● **TASK INSTRUCTIONS**: Return the entries below word for word, starting at the first line of the entries and ending at the line that contains "center [812, 452].", with both of those lines included. Leave the pictures out of your answer.
......
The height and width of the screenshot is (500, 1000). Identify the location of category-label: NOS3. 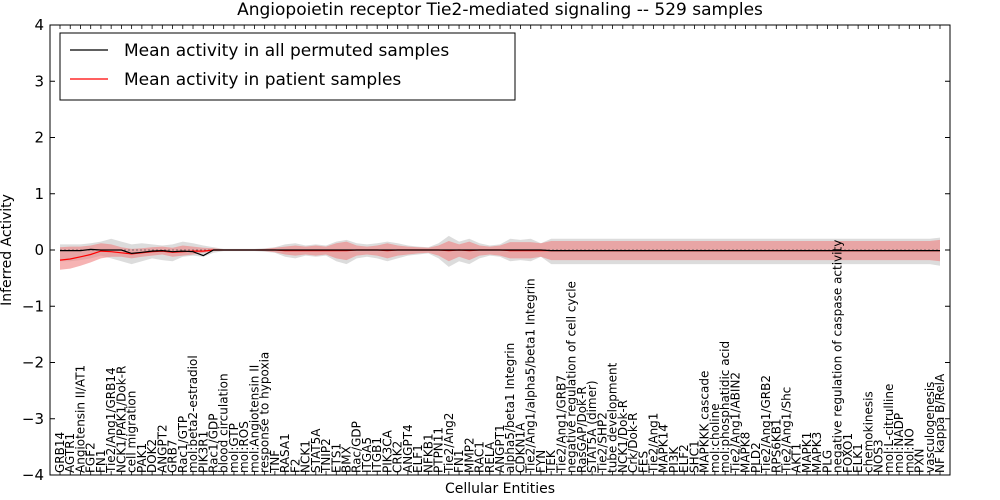
(879, 456).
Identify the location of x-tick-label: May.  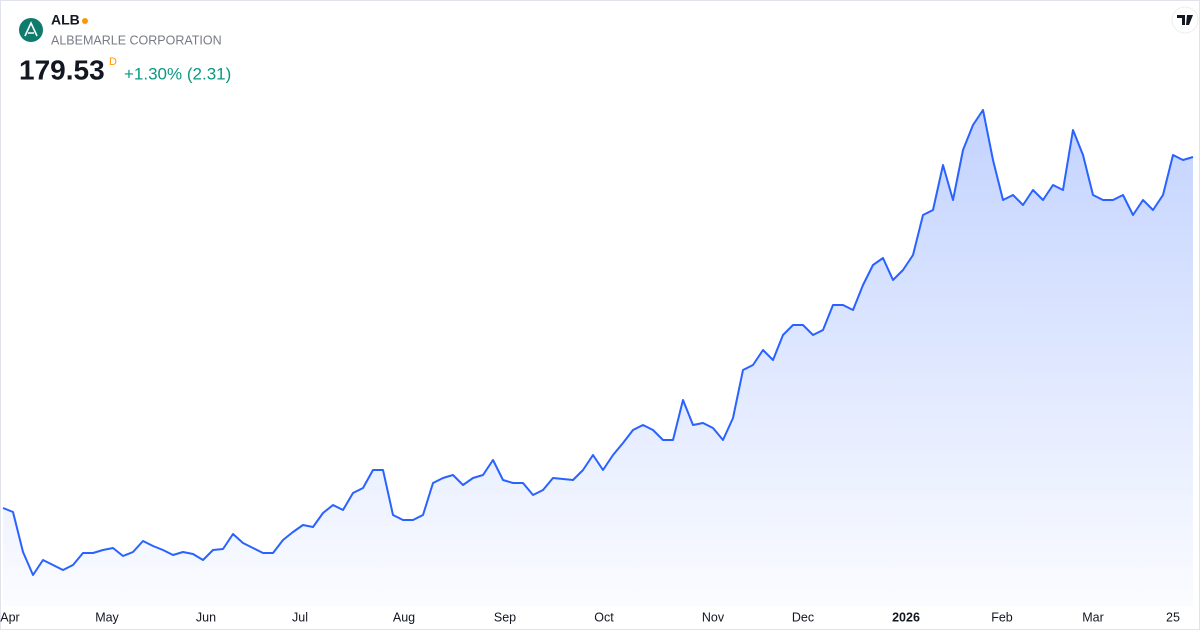
(107, 617).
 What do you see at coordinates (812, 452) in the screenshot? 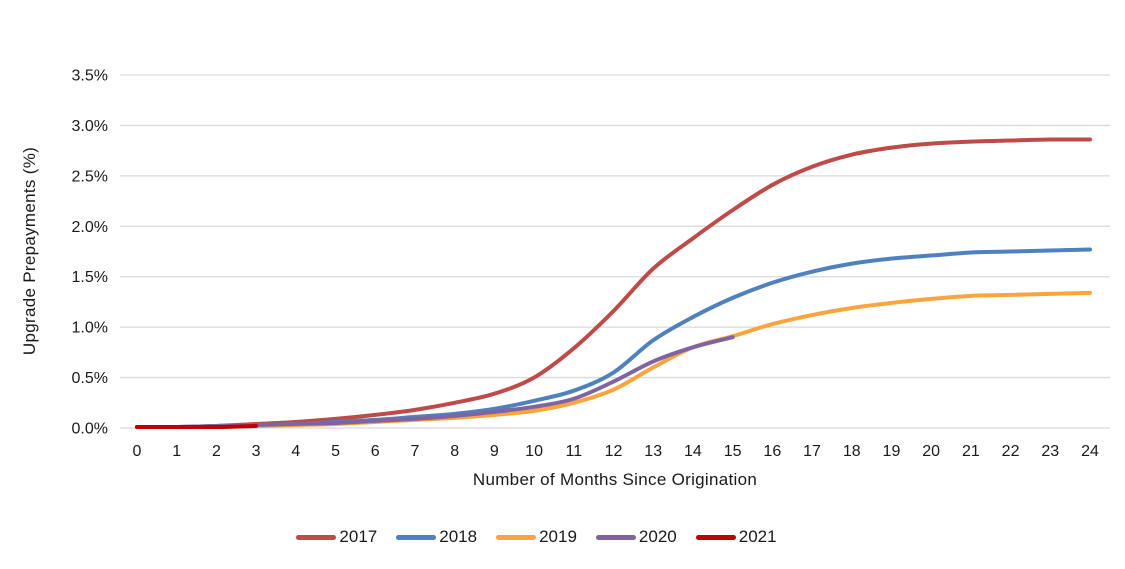
I see `x-tick-label: 17` at bounding box center [812, 452].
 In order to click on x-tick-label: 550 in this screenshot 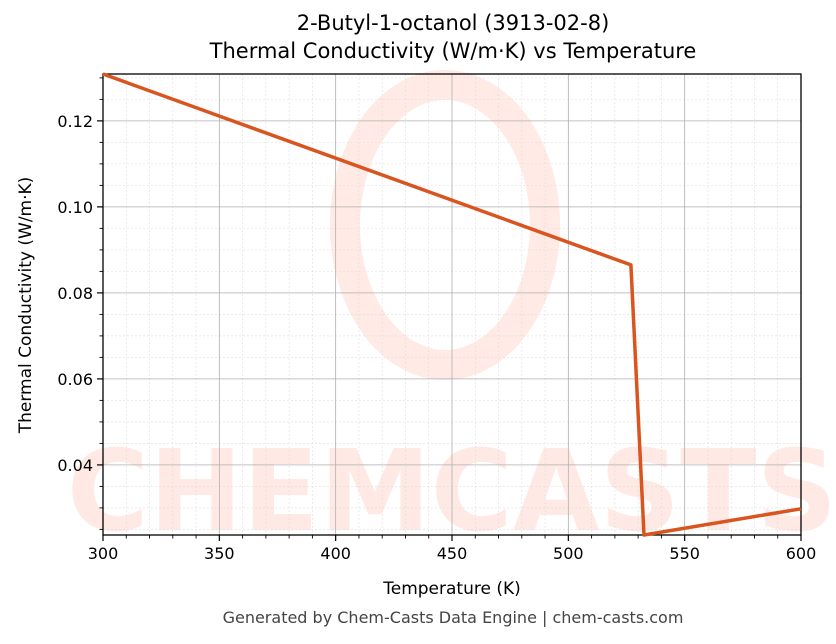, I will do `click(684, 554)`.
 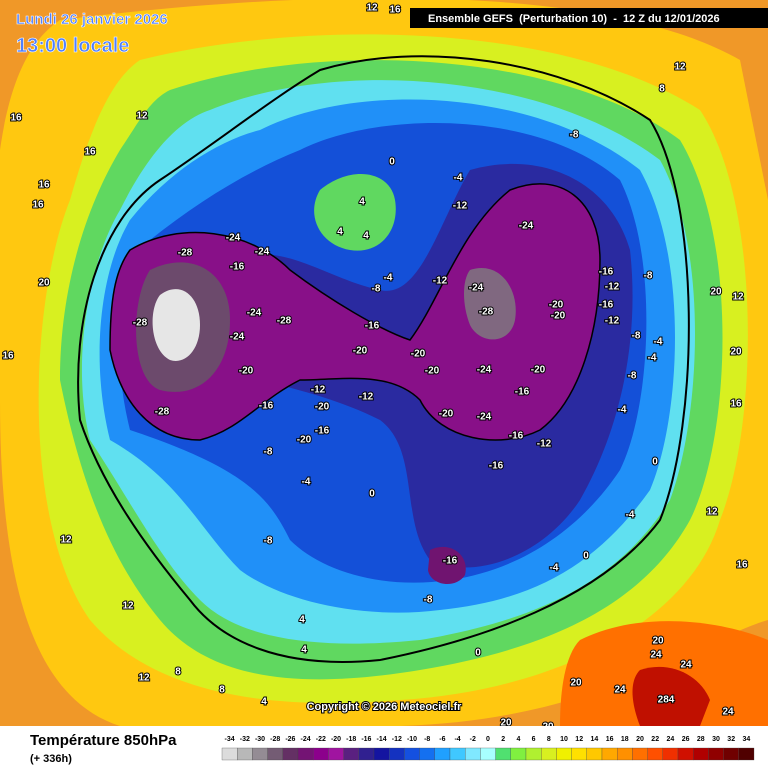 I want to click on legend-label: 16, so click(x=610, y=740).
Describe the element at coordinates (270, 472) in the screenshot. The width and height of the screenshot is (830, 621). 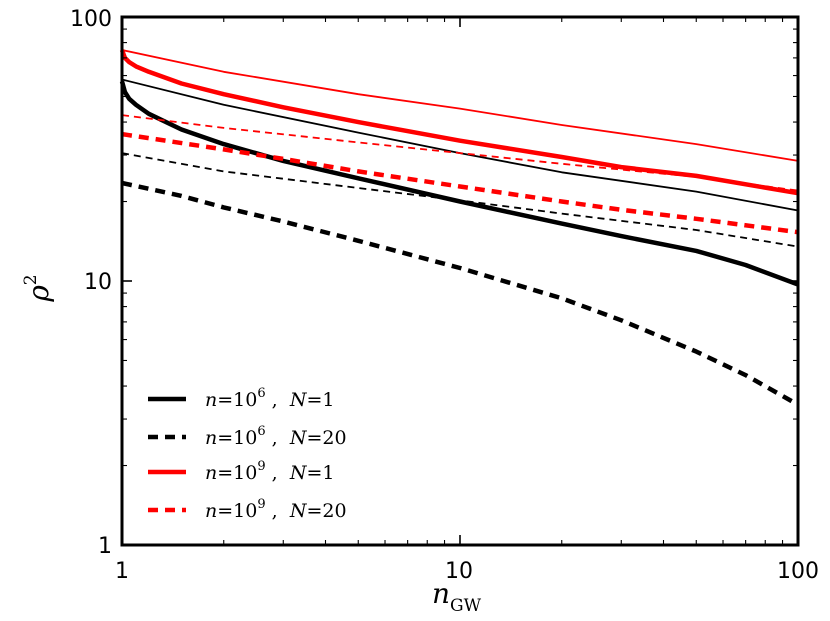
I see `legend-label-n9-N1: n=109 , N=1` at that location.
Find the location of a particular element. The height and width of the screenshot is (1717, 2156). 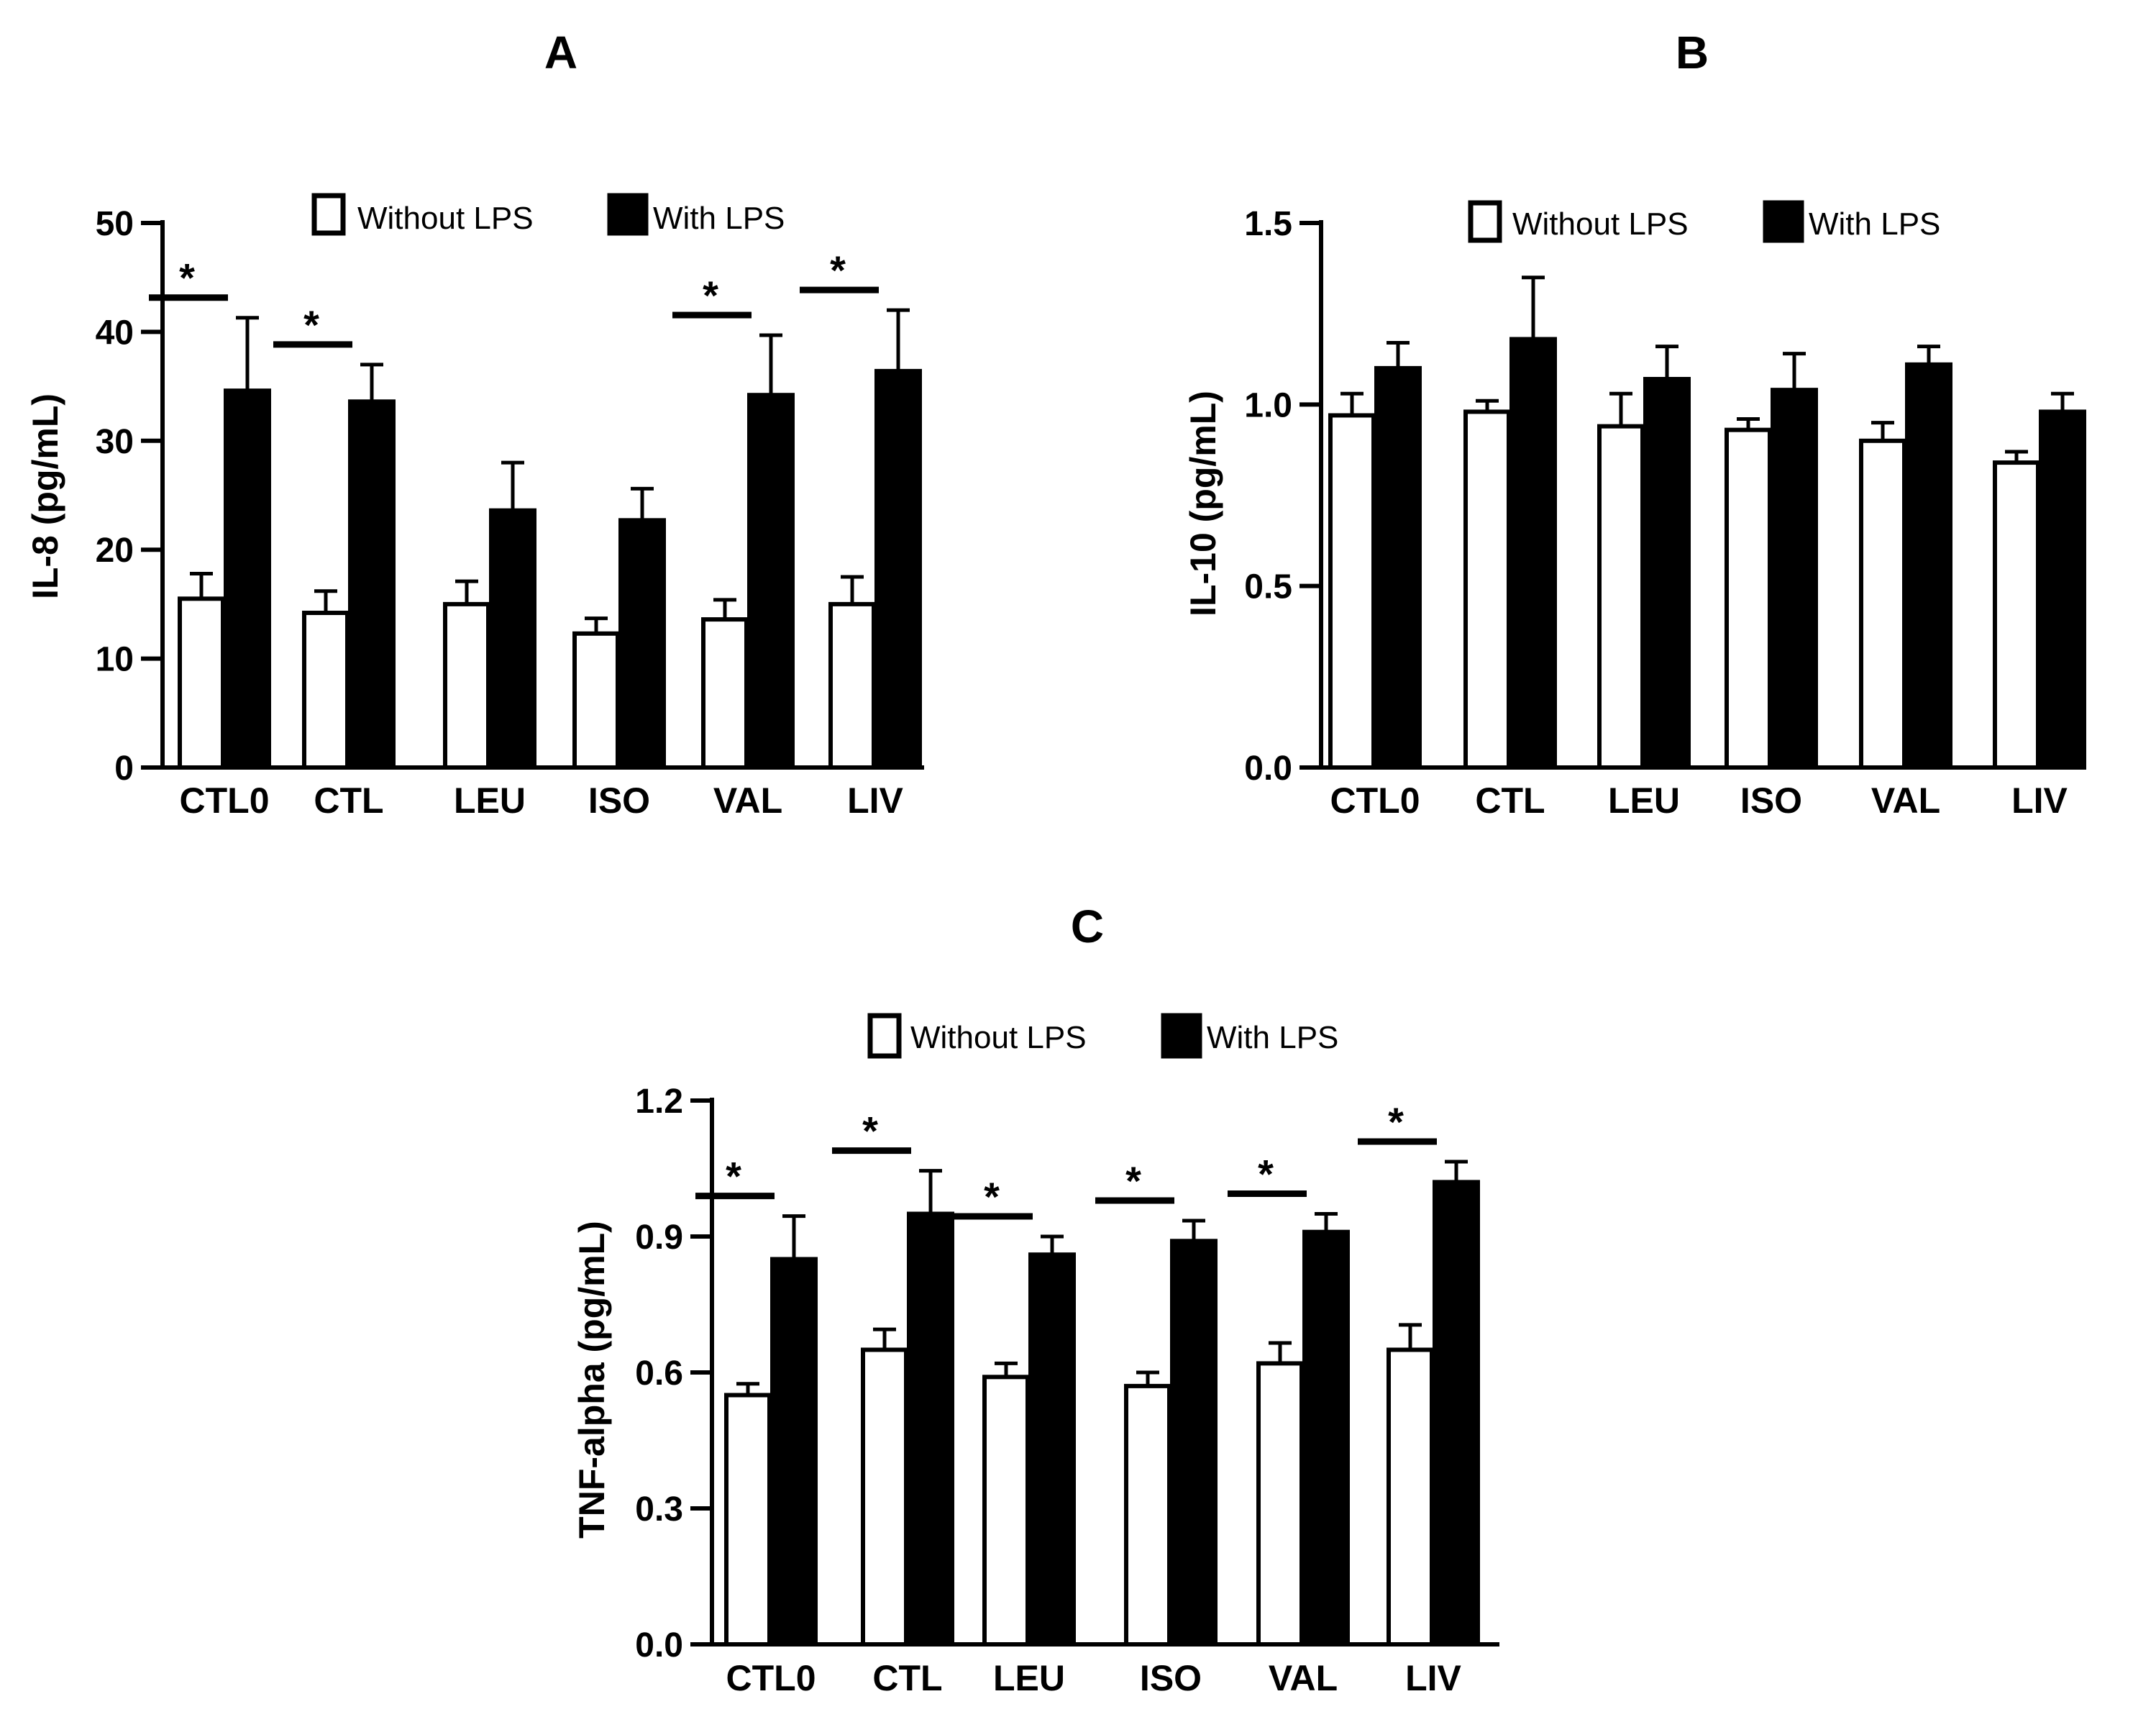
......
● **SOLUTION TO THIS TASK**:
The height and width of the screenshot is (500, 1000). Identify the location of category-label: NOS3. 
(879, 456).
Identify the location of x-tick-label: May.  
(107, 617).
 What do you see at coordinates (812, 452) in the screenshot? 
I see `x-tick-label: 17` at bounding box center [812, 452].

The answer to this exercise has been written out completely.